* **THE PROBLEM**: All of the data that follows should be output again without any alteration.

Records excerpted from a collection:
========
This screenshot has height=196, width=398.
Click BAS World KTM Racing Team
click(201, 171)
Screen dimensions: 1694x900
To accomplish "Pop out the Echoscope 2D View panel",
========
* **ANSWER SECTION**:
This screenshot has height=196, width=398.
Click BAS World KTM Racing Team
click(201, 171)
Screen dimensions: 1694x900
To accomplish "Pop out the Echoscope 2D View panel",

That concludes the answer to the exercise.